Swap each "Instruction" for "Directive" in the material from its first line up to and including the line that contains "click(580, 666)", and write out only those lines with nothing else changed.

[begin Raw records]

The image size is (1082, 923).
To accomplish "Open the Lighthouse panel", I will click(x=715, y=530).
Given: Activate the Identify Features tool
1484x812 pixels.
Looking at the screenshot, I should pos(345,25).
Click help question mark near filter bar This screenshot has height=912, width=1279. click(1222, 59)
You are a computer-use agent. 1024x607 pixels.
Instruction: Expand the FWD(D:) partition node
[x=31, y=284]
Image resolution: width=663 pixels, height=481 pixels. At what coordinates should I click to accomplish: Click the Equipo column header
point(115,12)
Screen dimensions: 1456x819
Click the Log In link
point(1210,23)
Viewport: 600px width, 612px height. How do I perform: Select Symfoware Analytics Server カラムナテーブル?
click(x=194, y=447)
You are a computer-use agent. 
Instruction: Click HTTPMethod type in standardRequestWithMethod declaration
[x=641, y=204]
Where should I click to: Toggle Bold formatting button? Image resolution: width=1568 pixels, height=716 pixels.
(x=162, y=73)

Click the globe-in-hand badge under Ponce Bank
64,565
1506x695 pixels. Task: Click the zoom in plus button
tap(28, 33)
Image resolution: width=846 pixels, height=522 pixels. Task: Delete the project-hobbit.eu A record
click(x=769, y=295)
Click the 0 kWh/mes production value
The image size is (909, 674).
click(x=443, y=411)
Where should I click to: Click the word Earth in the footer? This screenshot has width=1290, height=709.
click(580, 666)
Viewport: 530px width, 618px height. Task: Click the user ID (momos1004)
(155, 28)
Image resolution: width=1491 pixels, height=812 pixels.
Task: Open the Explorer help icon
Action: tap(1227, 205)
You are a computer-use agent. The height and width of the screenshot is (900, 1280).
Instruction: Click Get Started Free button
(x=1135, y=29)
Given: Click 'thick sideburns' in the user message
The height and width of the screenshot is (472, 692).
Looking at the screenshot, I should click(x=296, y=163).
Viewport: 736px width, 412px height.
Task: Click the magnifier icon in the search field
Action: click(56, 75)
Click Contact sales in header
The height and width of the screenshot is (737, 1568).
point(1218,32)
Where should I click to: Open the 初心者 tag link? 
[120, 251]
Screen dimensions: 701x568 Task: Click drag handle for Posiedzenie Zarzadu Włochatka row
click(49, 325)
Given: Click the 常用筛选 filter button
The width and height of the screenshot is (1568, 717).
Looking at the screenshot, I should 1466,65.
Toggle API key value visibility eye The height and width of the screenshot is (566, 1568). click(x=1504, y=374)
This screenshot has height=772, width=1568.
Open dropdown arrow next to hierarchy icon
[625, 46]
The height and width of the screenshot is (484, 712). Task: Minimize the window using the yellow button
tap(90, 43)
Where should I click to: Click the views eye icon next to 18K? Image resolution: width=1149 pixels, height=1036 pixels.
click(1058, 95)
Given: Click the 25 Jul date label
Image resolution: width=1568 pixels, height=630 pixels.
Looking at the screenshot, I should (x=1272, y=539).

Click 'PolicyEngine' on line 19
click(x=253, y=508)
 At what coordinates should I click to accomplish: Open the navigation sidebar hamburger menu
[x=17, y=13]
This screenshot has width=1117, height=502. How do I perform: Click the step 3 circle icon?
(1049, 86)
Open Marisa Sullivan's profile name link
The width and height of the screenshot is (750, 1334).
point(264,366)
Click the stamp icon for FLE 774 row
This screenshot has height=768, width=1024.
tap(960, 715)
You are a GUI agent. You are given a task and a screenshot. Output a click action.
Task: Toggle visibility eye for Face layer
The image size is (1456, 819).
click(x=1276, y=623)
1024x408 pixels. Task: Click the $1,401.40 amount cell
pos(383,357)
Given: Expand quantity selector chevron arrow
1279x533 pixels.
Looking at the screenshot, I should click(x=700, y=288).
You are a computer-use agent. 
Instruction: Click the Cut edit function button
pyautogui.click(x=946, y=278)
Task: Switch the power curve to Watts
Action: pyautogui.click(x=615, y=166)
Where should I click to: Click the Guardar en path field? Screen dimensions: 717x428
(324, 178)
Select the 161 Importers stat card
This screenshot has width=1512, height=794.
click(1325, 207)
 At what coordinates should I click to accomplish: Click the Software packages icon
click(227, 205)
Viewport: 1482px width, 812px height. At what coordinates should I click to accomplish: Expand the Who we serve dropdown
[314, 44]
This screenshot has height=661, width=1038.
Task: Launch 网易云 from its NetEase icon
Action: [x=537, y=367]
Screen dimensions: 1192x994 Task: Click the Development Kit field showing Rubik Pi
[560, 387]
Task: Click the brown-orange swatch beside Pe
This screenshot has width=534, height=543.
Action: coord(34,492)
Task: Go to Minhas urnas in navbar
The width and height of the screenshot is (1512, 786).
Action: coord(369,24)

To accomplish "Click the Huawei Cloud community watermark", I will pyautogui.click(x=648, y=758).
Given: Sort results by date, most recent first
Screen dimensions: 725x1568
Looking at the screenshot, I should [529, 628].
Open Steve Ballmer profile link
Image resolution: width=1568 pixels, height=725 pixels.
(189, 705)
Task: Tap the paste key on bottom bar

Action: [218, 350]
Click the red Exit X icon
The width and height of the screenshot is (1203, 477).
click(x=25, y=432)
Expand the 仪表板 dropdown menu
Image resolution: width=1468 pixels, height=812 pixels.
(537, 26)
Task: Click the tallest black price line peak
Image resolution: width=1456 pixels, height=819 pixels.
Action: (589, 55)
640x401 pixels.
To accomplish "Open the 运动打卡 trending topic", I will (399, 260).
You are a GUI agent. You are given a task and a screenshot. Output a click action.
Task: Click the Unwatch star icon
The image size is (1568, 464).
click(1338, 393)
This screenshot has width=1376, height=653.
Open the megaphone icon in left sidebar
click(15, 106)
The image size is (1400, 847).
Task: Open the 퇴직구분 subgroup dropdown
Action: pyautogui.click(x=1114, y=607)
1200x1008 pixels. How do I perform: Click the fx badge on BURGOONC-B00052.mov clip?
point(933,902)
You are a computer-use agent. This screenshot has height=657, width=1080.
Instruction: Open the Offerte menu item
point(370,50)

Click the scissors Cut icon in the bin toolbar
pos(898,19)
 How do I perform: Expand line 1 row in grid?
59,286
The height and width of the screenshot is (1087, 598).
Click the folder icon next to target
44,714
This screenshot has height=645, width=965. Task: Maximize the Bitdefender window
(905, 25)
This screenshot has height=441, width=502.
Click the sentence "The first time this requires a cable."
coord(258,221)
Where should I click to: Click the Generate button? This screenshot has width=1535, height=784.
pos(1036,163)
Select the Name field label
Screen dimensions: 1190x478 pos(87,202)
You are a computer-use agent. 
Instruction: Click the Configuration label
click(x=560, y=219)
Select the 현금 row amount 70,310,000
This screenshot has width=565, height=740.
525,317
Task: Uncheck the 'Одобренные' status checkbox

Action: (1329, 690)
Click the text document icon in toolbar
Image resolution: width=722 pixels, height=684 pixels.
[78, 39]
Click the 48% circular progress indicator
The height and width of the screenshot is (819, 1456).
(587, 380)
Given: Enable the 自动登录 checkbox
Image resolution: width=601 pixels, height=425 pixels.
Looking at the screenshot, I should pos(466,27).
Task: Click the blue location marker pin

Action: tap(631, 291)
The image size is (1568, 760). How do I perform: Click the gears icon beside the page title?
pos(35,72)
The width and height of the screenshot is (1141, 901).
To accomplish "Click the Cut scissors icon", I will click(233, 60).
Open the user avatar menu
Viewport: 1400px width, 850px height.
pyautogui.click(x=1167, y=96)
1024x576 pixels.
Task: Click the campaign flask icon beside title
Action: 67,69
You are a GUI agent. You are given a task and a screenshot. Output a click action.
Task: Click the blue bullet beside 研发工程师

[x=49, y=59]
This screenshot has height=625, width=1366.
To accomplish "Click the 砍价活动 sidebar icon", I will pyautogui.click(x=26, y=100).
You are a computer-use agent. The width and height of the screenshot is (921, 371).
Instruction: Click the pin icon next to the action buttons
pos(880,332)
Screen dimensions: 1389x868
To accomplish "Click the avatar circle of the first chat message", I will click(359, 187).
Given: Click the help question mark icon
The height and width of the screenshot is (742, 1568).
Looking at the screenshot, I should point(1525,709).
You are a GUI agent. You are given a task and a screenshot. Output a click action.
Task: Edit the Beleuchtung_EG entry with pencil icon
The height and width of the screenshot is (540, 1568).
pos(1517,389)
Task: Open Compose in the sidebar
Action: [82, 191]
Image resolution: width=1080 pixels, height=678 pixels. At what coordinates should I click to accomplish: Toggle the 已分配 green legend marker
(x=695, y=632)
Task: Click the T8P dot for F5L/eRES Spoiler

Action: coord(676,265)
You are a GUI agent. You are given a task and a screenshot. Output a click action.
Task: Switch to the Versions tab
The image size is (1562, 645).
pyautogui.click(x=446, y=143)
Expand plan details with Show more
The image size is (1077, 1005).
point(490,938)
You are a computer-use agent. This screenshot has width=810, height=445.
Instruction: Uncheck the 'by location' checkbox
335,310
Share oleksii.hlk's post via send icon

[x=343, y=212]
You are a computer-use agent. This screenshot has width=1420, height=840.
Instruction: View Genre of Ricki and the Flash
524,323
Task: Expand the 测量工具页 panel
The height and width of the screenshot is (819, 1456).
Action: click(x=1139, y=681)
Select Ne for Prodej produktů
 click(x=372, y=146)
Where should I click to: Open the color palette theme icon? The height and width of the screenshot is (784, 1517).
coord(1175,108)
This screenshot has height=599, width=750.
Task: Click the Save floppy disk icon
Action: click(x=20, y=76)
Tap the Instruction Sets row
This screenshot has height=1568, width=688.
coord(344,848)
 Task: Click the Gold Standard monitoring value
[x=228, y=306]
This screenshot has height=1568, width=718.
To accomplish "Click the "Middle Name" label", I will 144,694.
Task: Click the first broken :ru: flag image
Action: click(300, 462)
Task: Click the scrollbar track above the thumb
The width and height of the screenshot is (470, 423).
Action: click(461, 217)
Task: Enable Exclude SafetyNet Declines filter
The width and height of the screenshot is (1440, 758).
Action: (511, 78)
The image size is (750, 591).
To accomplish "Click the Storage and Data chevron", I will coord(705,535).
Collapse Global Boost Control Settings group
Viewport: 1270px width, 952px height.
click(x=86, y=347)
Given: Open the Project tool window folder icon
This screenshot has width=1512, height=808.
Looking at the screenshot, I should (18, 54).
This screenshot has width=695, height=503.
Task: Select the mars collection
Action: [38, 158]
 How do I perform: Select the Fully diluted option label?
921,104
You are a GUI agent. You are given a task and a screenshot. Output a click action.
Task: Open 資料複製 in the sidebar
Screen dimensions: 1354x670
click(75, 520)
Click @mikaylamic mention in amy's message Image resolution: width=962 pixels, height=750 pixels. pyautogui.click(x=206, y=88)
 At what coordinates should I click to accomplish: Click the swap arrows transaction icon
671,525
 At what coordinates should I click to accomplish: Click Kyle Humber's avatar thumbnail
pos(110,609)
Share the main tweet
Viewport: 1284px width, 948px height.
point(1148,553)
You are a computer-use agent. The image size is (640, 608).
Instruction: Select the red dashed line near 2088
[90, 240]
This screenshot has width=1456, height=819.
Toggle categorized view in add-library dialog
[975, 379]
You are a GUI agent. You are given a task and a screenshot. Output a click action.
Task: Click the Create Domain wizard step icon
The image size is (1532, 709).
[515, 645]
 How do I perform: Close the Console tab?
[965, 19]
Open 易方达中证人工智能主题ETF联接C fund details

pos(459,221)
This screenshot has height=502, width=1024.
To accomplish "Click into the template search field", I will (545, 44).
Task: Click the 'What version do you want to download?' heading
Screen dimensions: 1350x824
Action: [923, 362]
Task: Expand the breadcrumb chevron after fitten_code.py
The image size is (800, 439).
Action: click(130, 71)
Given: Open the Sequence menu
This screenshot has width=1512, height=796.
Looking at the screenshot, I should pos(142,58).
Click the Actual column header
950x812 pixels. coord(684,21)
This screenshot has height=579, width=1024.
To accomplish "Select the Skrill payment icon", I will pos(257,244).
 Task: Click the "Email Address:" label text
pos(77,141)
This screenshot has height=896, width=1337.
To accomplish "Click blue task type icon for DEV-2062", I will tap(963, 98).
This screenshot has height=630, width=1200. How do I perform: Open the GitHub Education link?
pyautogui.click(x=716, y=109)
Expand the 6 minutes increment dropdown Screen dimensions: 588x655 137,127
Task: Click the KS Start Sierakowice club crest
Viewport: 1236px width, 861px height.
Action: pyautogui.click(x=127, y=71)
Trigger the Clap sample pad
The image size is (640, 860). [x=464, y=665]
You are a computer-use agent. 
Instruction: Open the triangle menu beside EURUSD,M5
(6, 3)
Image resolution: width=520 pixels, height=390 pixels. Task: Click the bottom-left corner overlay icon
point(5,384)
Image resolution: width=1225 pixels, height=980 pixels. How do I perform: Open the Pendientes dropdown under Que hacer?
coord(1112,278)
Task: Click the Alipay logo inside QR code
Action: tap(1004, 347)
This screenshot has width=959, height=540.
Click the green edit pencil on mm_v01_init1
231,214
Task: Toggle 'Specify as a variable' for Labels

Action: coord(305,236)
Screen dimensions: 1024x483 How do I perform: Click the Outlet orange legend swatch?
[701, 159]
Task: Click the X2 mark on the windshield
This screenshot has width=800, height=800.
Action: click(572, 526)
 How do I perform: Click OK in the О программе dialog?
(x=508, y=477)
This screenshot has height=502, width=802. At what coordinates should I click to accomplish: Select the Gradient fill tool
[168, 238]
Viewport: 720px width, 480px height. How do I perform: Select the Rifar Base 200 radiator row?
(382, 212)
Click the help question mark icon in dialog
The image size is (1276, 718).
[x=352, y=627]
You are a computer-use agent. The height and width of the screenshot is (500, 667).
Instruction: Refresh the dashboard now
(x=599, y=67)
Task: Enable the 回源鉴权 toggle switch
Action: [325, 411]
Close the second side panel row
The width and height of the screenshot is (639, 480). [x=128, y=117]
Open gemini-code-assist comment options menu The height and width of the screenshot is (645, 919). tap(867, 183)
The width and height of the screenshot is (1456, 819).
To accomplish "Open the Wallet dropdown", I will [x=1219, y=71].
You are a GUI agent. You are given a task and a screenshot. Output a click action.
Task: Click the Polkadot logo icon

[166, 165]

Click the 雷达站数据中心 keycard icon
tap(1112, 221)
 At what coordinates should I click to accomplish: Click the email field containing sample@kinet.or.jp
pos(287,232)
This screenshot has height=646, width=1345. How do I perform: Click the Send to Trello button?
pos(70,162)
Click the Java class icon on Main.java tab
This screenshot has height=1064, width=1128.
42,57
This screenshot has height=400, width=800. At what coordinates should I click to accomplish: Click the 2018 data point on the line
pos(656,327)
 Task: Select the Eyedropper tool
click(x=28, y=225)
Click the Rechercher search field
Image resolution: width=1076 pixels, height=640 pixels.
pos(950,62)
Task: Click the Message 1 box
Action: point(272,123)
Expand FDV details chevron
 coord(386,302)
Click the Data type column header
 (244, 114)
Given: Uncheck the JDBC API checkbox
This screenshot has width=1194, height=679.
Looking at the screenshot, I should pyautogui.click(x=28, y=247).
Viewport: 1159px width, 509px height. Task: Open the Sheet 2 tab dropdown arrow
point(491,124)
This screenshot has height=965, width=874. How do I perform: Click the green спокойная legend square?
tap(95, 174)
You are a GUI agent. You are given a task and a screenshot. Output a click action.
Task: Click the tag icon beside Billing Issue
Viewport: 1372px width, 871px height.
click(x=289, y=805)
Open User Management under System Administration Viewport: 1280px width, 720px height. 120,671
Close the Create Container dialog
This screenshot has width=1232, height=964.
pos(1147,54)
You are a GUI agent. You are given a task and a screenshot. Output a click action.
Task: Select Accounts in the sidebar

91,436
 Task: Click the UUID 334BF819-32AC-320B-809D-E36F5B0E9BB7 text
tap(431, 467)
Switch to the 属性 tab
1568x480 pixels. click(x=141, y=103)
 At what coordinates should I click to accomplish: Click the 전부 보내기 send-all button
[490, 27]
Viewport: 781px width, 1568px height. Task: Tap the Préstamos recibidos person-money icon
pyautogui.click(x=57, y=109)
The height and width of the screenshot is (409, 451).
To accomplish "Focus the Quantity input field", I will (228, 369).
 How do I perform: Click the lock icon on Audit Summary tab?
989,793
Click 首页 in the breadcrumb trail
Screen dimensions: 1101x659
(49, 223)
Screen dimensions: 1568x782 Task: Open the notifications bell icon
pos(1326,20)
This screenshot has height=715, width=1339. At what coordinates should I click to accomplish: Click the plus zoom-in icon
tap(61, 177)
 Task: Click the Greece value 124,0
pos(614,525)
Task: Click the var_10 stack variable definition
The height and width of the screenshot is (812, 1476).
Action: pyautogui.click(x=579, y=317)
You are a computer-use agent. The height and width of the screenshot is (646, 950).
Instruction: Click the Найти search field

[end Raw records]

Exercise response |
The image size is (1082, 923).
To accomplish "Open the Lighthouse panel", I will click(x=715, y=530).
Given: Activate the Identify Features tool
1484x812 pixels.
Looking at the screenshot, I should pos(345,25).
Click help question mark near filter bar This screenshot has height=912, width=1279. click(1222, 59)
You are a computer-use agent. 1024x607 pixels.
Directive: Expand the FWD(D:) partition node
[x=31, y=284]
Image resolution: width=663 pixels, height=481 pixels. At what coordinates should I click to accomplish: Click the Equipo column header
point(115,12)
Screen dimensions: 1456x819
Click the Log In link
point(1210,23)
Viewport: 600px width, 612px height. How do I perform: Select Symfoware Analytics Server カラムナテーブル?
click(x=194, y=447)
You are a computer-use agent. 
Directive: Click HTTPMethod type in standardRequestWithMethod declaration
[x=641, y=204]
Where should I click to: Toggle Bold formatting button? Image resolution: width=1568 pixels, height=716 pixels.
(x=162, y=73)

Click the globe-in-hand badge under Ponce Bank
64,565
1506x695 pixels. Task: Click the zoom in plus button
tap(28, 33)
Image resolution: width=846 pixels, height=522 pixels. Task: Delete the project-hobbit.eu A record
click(x=769, y=295)
Click the 0 kWh/mes production value
The image size is (909, 674).
click(x=443, y=411)
Where should I click to: Click the word Earth in the footer? This screenshot has width=1290, height=709.
click(580, 666)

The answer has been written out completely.